I knew her mom has similar antagonistic attitudes towards religion as my parents, so I was well aware of where she was coming from. I tried to explain how I don’t believe in some old bearded guy sitting on a cloud and how most people have a very naive understanding of God, but how much philosophy could I give to a pre-teenager? She looked at me kind of pitifully and added: I don’t believe in it. I think it’s dumb.
The word God has such a rock sack of bad connotations on its shoulders. I still feel uncomfortable saying that I believe in God. I don’t use the word when I write my blogs. It’s so loaded with all kinds of extensions, like conservative ethical and political views, stagnant and blind approach to reality and self-denying, superstitious existence, to name a few. I just can’t relate with that. “God” reminds me of some distant impersonal order-carrier and a punisher who rewards our material desires if we are nice and hales us with fire and brimstone if we sin. And when we finally enter the kingdom of God after being a good boy and suppressing our desires, then we’ll be free to enjoy heavenly pleasures without repercussions, forever. And this God guy is somewhere there in the background, providing for our happy life. Where’s the spirituality in this? Where’s the unmotivated sacrifice and surrender?
God becomes our pizza taxi.
The one thing that really caught my attention in the eastern spiritual traditions was the aspiration and realization of unity with reality. We are essentially consciousness and so is existence. But at the same time complete loss of identity and merging into reality went against my intuition of what existence is about. This dilemma of unity and individuality was perfectly harmonized when I found Gaudiya Vaishnavism. Its main philosophical principle is called ‘inconceivable simultaneous oneness and difference’. It relieved me of the simplistic and unsatisfying idea that God is separate and far from us, and at the same time it allowed an identity.
It’s such an incredible, far out idea that reality is a person. Think about it. What makes you see reality ultimately as material, and that consciousness is just a byproduct of random mixing of matter?
It’s because that’s how the everyday common sense perceives existence. But could it be that we are just blind and ignorant to what’s really going on? Why do you trust your insignificant, faulty senses so much? Because that’s all you got?

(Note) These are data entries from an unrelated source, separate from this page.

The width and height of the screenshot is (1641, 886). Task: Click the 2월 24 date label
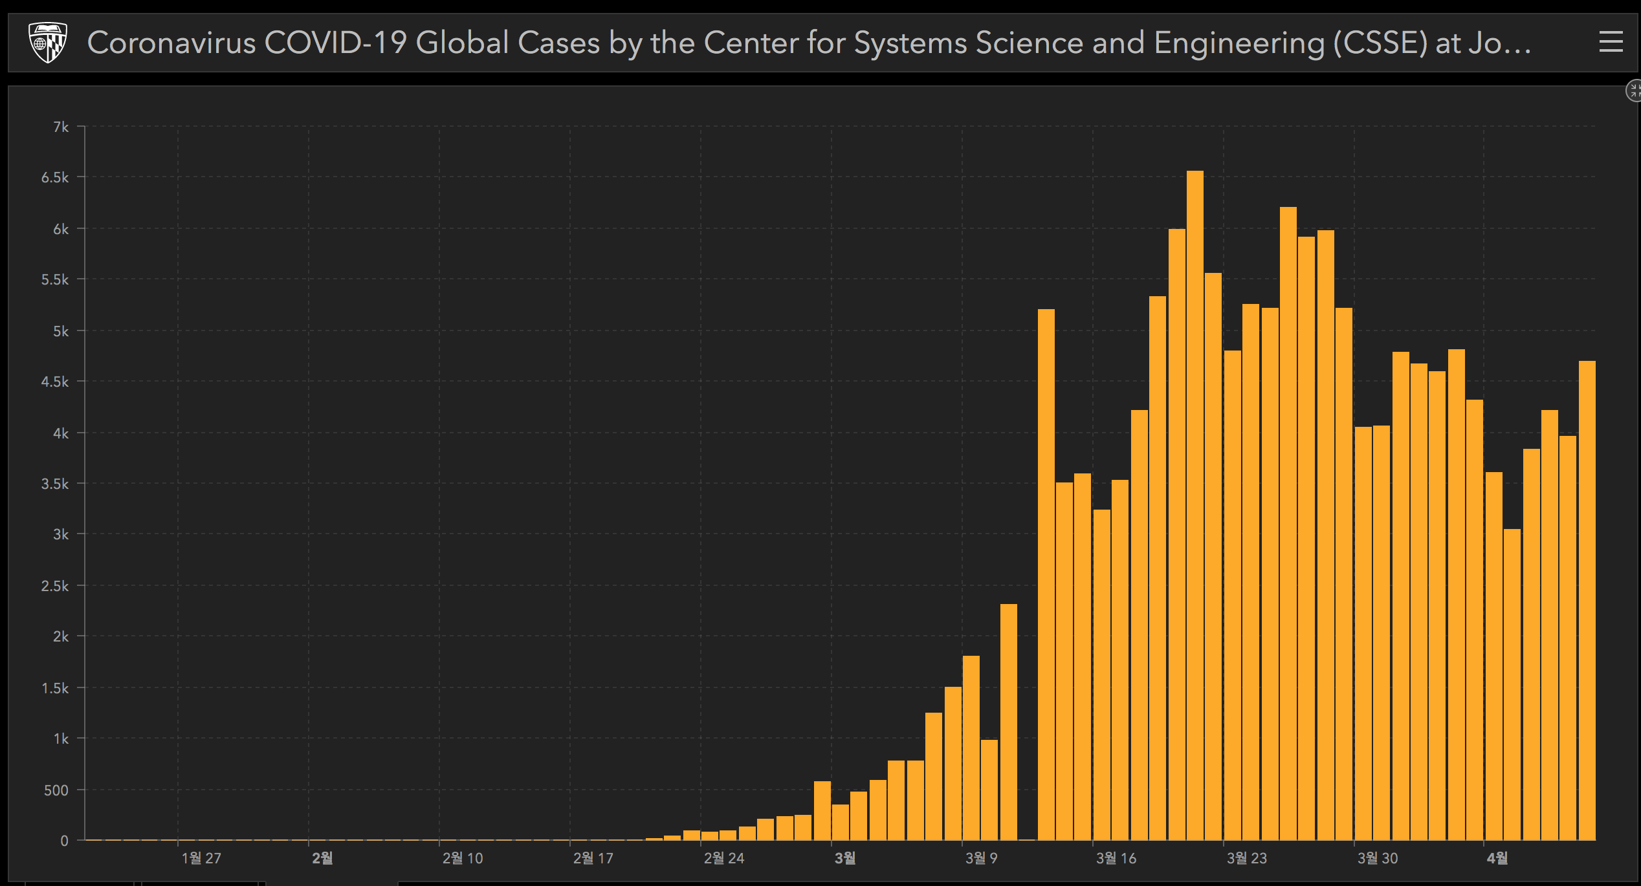point(724,858)
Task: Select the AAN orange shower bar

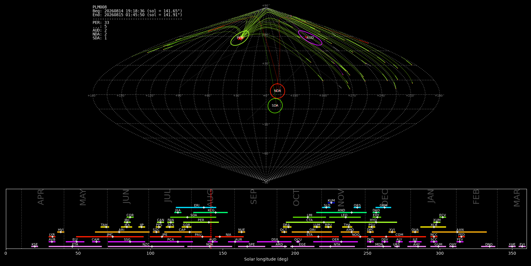Action: pyautogui.click(x=459, y=232)
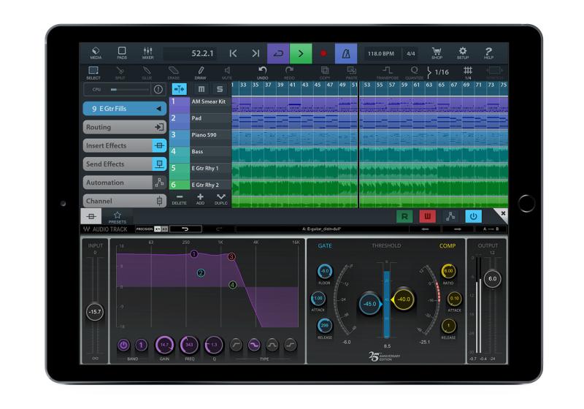This screenshot has width=584, height=409.
Task: Open the Insert Effects section
Action: tap(126, 145)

You may say that it’s a natural tendency of the human consciousness to reflect his own awareness into impersonal, dead things, and the whole concept of good is just an extension of this. The whole God concept is a perfect psychological, philosophical and political grudge for people who can’t face reality as it is. But why couldn’t it be the other way around, that we have the ability to be conscious because we are a part of the reality that is aware? If we look at personality from this angle, it’s not naive at all to think that there is an absolute identity. If that’s what you mean when you ask if I believe in God, then I do. But if you mean those simplistic fabrications of materially conditioned minds that turn reality into a grumpy, bigoted old guy, I’ll be the biggest atheist you’ll find. I think it’s dumb, too.